Tras la nueva renuncia de una defensora particular (es largo el derrotero de los abogados y abogadas que desistieron de defender a los policías de la Maldita Policía), fue el doctor Roberto Fernández quien se hizo cargo de la defensa de varios de los acusados, y lo primero que hizo fue solicitar, hace unos días, la suspensión de la audiencia preparatoria. La justificación pasó por un puñado de argumentos relativos a la supuesta imposibilidad de asumir la defensa de sus representados, en tiempo y forma.

Foto de archivo sobre la masacre perpetuada por la Maldita Policía.

“El Dr. Fernández desde que recibió el expediente, en diciembre del año pasado, contará con MÁS DE UN MES para su estudio, y el análisis de las medidas probatorias que considerará conducentes ofrecer en ejercicio de la defensa técnica encomendada”, apuntó en su presentación el letrado de Gazzanego. “Por un lado se trata de un plazo más que razonable para tal cometido, dado que cuenta con un equipo técnico auxiliar en su despacho; pero por otro, atento las características del presente caso, que son de dominio público, se trata precisamente de un supuesto por el que se encuentra en condiciones de solicitar a la Defensoría General Departamental los refuerzos que entienda indispensables para llevar a cabo su misión”, agregó.

Raquel Gazzanego, con el acompañamiento de parte de su familia, y su abogado, nunca bajaron los brazos e hicieron lo imposible para acercarle al juez a cargo de la causa nuevas pruebas y testimonios. Fue por esa pelea y persistencia que en 2013 la Corte Suprema de Justicia bonaerense llamó a las autoridades judiciales a “extremar la diligencia judicial en procura de la identificación y sanción de sus responsables”.

A partir de allí, la causa quedó a cargo del juez Gabriel Vital, del juzgado de Garantías Nº 8 de Lomas de Zamora. En 2014 el juez dictó la elevación a juicio.

En octubre de 2019, el Tribunal Oral en lo Criminal (TOC) de Lomas de Zamora convocó a una audiencia preliminar para el 6/12/19, pero se pospuso porque según se consignó de manera oficial, el presidente del tribunal tuvo un problema de salud. La nueva fecha pautada pasó a ser el 30/3/20. Y ahora, con la jugada del nuevo abogado defensor, insisten con el mismo mecanismo dilatorio.

Los procesados que llegarían a juicio son los ex comisarios Roberto Mantel, Hugo Reyes y Eduardo Gómez, los ex oficiales Osvaldo Lorenzón, los ex subtenientes Marciano González y Pablo Dudek, y los ex oficiales Julio Gatto y Marcelo Valenga, todos en libertad. Dos de los acusados ya fallecieron.

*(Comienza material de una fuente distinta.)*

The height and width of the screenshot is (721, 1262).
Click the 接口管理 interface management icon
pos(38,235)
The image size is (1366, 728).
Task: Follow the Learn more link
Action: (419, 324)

Raquel y sus hijos conforman una de las cuatro querellas que tiene la causa.

Con la asunción del nuevo gobierno popular del Frente de Todos, la agenda de los derechos humanos vuelve a ser prioridad. Es por eso que la gestión a cargo de Pietragalla está recibiendo a distintos familiares de víctimas de casos de gatilo fácil y otras formas de violencia institucional, en una clara diferencia con la Alianza Cambiemos, que hizo de la doctrina Chocobar una política pública. Hoy le tocó el turno a Raquel Gazzanego, cuya historia de lucha y búsqueda de justicia publicamos hace un tiempo en este mismo portal, acá: https://kranear.com.ar/2020/01/15/no-quiero-justicia-quiero-justa-justicia/

Raquel y sus hijos buscan justicia hace 26 años.

Sobre la reunión con Pietragalla y otros funcionarios de la Secretaría de Estado, manifestó su conformidad porque “se abren expectativas favorables”.

En los próximos días, el tribunal de Lomas de Zamora deberá decidir si mantiene o no la fecha de la audiencia programada para el 30/3.